São os homens que falam de menos ou as mulheres que falam de mais?

O sexismo é mais frequente do que parece. Começa em casa. E alimenta-se do silêncio.

Tudo o que é estranho e diferente nos assusta. Porque que não se conhece por dentro. E é talvez por isso que o discurso sexista seja tão democrático. À luz dos lugares-comuns, os homens são distraídos, não escutam, não sentem, não se comovem e não falam. Sempre que uma mulher os questiona sobre aquilo em que estão a pensar - mesmo quando dão sinais de que estão compenetrados a medir forças com um pensamento - são capazes dessa façanha extraordinária de pensarem... “em nada”. E, é claro, se a gravidez fosse masculina a Humanidade tinha-se extinguido muito antes do desaparecimento dos dinossauros. As mulheres, à luz das mesmas banalidades, choram por tudo e por nada. Fazem cenas por coisas que “não lembram ao diabo”. São românticas (que horror!). E são “uma ameaça à segurança rodoviária”. Quando lhes dá para “pegar” não há quem as ature. Quando perdem os argumentos lacrimejam e metem qualquer homem “no bolso”. E - claro! - falam de mais. Elas não percebem das finanças; eles não percebem da casa e da família. É verdade que, feitas as contas, todos nós nos imaginamos com um “valor facial” muito acima daquilo que valemos. Mas, vendo bem, todos somos sexistas. Se preferirem, fomos educados para esta desconfiaçazinha que nos leva a supor, pensando baixinho, que somos todos diferentes e iguais; sim. Só que há uns que são mais iguais (isto é, melhores) que os outros. O problema dos lugares-comuns é serem formulações muito “prêt-à-porter” de ideias razoavelmente falsas.

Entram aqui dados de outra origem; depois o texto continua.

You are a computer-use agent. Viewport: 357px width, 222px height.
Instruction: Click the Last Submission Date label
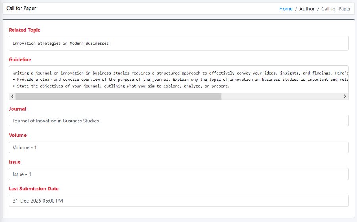[34, 189]

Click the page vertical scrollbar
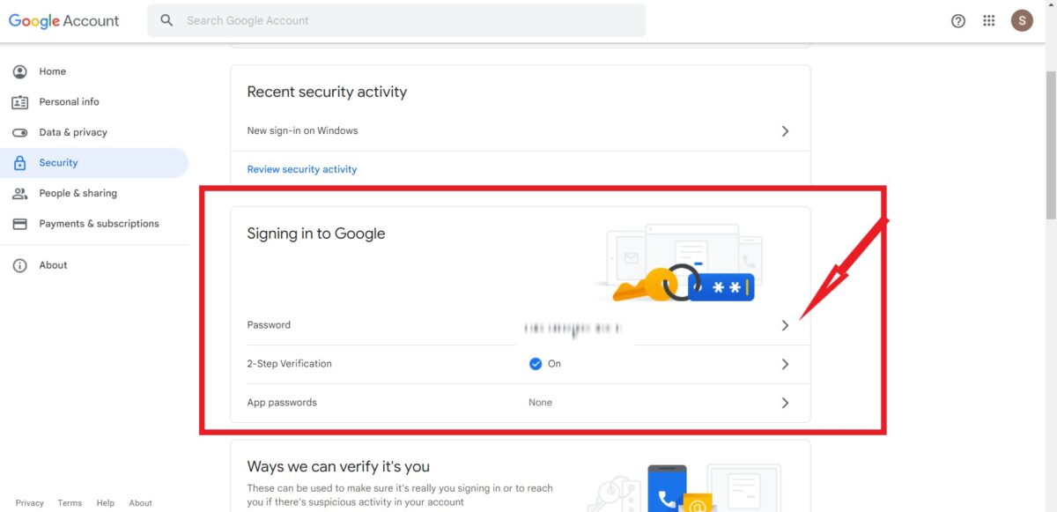click(1050, 256)
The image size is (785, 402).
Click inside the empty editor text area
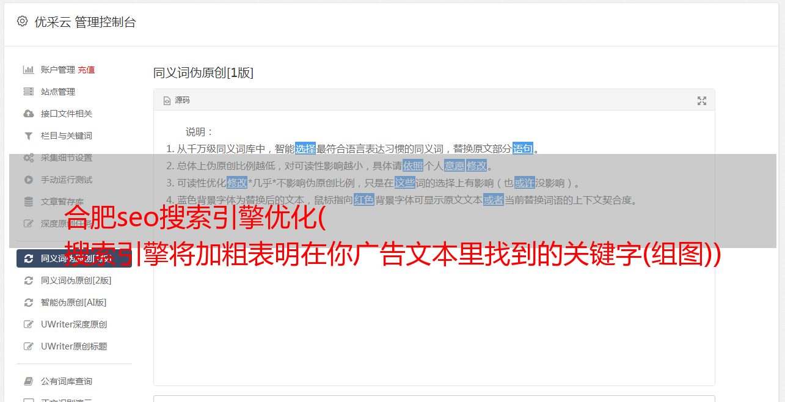click(434, 318)
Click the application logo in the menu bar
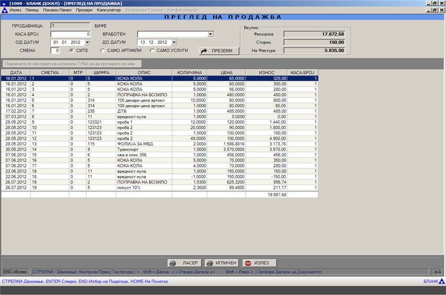Image resolution: width=446 pixels, height=295 pixels. point(5,10)
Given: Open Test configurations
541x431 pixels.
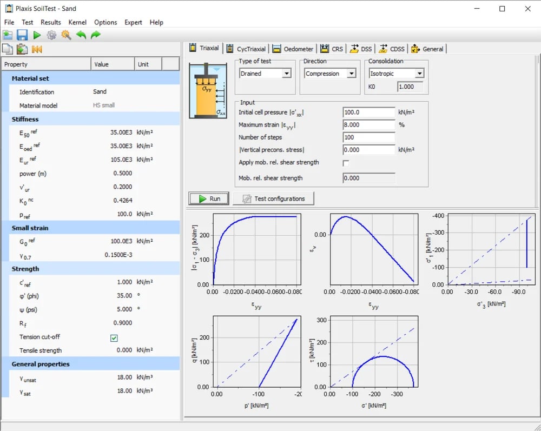Looking at the screenshot, I should point(273,198).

Ora, esta ideia de que os homens não falam e que as mulheres falam de mais é perigosa e escorregadia. Porque funciona como os slogans, para a política: repete-se muitas vezes e, quando se dá por isso, transforma-se num “facto”. Os homens não falam porque são uma versão rudimentar da “natureza humana”. De preferência, quando se trata de falarem de tudo o que sentem ou “daquilo que é importante”. E as mulheres falam de mais porque “não dizem coisa com coisa”. Ou, talvez num registo mais “almofadado”, “falam muito e não dizem nada”. Quando os homens e as mulheres falam tantas vezes assim uns dos outros quem tem autoridade moral para atirar a primeira pedra sobre sexismo?

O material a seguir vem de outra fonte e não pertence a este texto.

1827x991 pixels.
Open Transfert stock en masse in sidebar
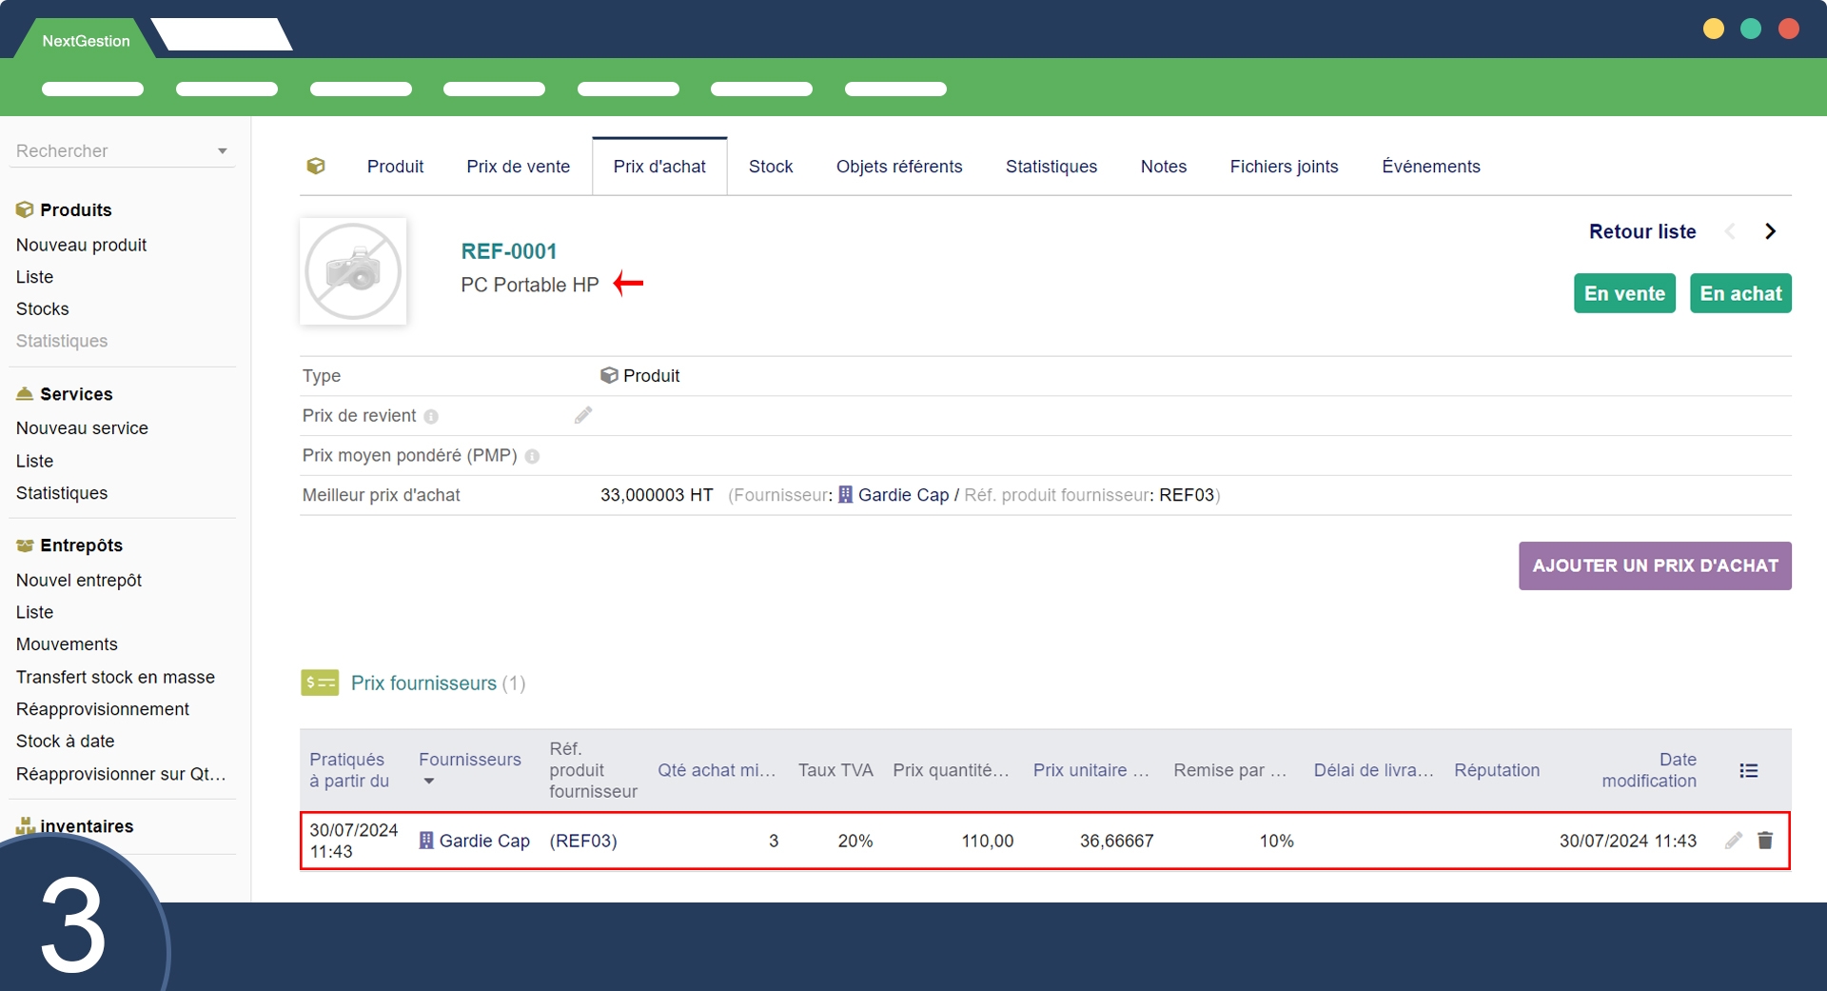115,677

É claro que todos sabemos que os homens acham, cada vez mais, que a igualdade de oportunidades, as quotas de género e salários iguais para trabalho igual são opções justas e “politicamente correctas”. Embora, em surdina e entre eles, se achem melhores ou superiores. E que as mulheres, por seu lado, acham justa a guarda conjunta das crianças, após um divórcio; reconhecem que a violência doméstica e o assédio não são, infelizmente, exclusivas dos homens; e que as licenças de parentalidade, as dispensas para acompanhar os filhos ao médico ou as jornadas contínuas de trabalho deviam ser paritárias. Mas, nos comentários que fazem entre si desconsideram, minimizam e culpam, muitas vezes, os homens. Mesmo quando as responsabilidades daquilo que esteja mal são repartidas. E tratam-nos, para além do razoável, como os seus “filhos mais velhos”. Isto é, os homens e as mulheres são abertos à mudança. Mas, em imensas circunstâncias, fazem muito pouco para que ela se dê.

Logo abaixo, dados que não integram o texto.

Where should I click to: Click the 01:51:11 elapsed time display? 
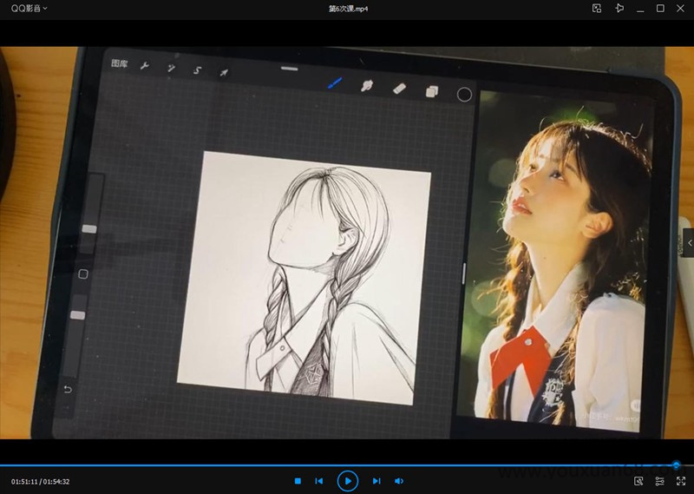pos(24,481)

Os homens e as mulheres talvez ainda vivam enredados em lugares-comuns que alimentam uma desconfiançazinha que os afasta uns dos outros. E, se for assim, o sexismo é mais frequente do que parece. Começa em casa. E alimenta-se do silêncio. Talvez por isso as férias possam ser uma oportunidade preciosa para, de conversa afiada, irmos “para fora” cá dentro.